··· Data supplied ···
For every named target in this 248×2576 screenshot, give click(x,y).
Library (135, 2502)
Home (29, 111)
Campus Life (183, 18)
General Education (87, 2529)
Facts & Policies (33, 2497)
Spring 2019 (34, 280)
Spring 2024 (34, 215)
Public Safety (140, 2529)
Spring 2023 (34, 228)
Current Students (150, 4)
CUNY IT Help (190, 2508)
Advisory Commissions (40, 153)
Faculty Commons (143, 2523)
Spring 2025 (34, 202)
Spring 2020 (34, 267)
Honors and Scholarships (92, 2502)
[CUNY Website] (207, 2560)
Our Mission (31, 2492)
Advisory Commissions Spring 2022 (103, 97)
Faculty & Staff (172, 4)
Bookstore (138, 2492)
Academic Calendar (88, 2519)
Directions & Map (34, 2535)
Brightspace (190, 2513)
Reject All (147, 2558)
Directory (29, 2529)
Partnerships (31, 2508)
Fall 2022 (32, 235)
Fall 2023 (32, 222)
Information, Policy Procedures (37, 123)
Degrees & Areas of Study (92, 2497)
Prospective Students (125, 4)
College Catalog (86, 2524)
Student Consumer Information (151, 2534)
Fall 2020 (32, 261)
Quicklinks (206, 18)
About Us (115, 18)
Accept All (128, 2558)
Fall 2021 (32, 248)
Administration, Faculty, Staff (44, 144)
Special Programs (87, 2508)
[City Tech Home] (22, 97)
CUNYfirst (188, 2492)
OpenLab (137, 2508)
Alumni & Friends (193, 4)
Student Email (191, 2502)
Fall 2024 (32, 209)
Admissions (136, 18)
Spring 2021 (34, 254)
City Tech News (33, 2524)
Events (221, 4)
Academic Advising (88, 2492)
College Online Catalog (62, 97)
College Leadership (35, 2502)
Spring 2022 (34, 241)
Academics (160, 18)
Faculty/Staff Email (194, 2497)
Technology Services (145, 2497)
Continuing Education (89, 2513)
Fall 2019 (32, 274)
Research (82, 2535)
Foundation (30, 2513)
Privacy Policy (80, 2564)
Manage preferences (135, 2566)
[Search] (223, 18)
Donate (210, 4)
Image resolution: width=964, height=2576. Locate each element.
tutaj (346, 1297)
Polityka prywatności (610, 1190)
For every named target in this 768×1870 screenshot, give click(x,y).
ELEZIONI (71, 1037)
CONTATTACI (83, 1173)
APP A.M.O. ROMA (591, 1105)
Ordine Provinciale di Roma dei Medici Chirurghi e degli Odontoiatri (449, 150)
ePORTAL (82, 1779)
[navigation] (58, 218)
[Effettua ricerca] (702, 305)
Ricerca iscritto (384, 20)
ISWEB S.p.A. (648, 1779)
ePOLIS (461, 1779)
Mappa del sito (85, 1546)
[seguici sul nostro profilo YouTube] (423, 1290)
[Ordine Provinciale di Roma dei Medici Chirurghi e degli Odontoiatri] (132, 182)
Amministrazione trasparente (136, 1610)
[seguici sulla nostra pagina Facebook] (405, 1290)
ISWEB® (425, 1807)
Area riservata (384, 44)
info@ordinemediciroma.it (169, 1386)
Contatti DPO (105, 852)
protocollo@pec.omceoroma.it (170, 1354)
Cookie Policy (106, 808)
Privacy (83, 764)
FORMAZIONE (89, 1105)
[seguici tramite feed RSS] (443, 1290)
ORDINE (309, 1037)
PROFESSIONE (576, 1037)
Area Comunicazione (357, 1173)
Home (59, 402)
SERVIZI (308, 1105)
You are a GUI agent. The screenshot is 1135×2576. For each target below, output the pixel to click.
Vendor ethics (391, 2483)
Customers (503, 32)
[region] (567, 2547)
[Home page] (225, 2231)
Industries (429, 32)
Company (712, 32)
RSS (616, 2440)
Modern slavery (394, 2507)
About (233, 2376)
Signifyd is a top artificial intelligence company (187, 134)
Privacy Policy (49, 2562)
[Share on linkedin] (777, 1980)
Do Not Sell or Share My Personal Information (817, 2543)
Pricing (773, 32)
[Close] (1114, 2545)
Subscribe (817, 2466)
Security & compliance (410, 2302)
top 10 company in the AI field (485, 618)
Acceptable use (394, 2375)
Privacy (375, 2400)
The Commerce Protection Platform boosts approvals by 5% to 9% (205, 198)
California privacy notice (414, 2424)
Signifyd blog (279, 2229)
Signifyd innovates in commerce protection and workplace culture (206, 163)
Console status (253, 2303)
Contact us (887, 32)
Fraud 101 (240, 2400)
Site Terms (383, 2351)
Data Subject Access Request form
···
- [Assigned task]
The response must consist solely of the lines from the top of the records through the line holding "Advisory Commissions (40, 153)", copied word for word.

- [Output below]
For every named target in this 248×2576 screenshot, give click(x,y).
Library (135, 2502)
Home (29, 111)
Campus Life (183, 18)
General Education (87, 2529)
Facts & Policies (33, 2497)
Spring 2019 (34, 280)
Spring 2024 (34, 215)
Public Safety (140, 2529)
Spring 2023 (34, 228)
Current Students (150, 4)
CUNY IT Help (190, 2508)
Advisory Commissions (40, 153)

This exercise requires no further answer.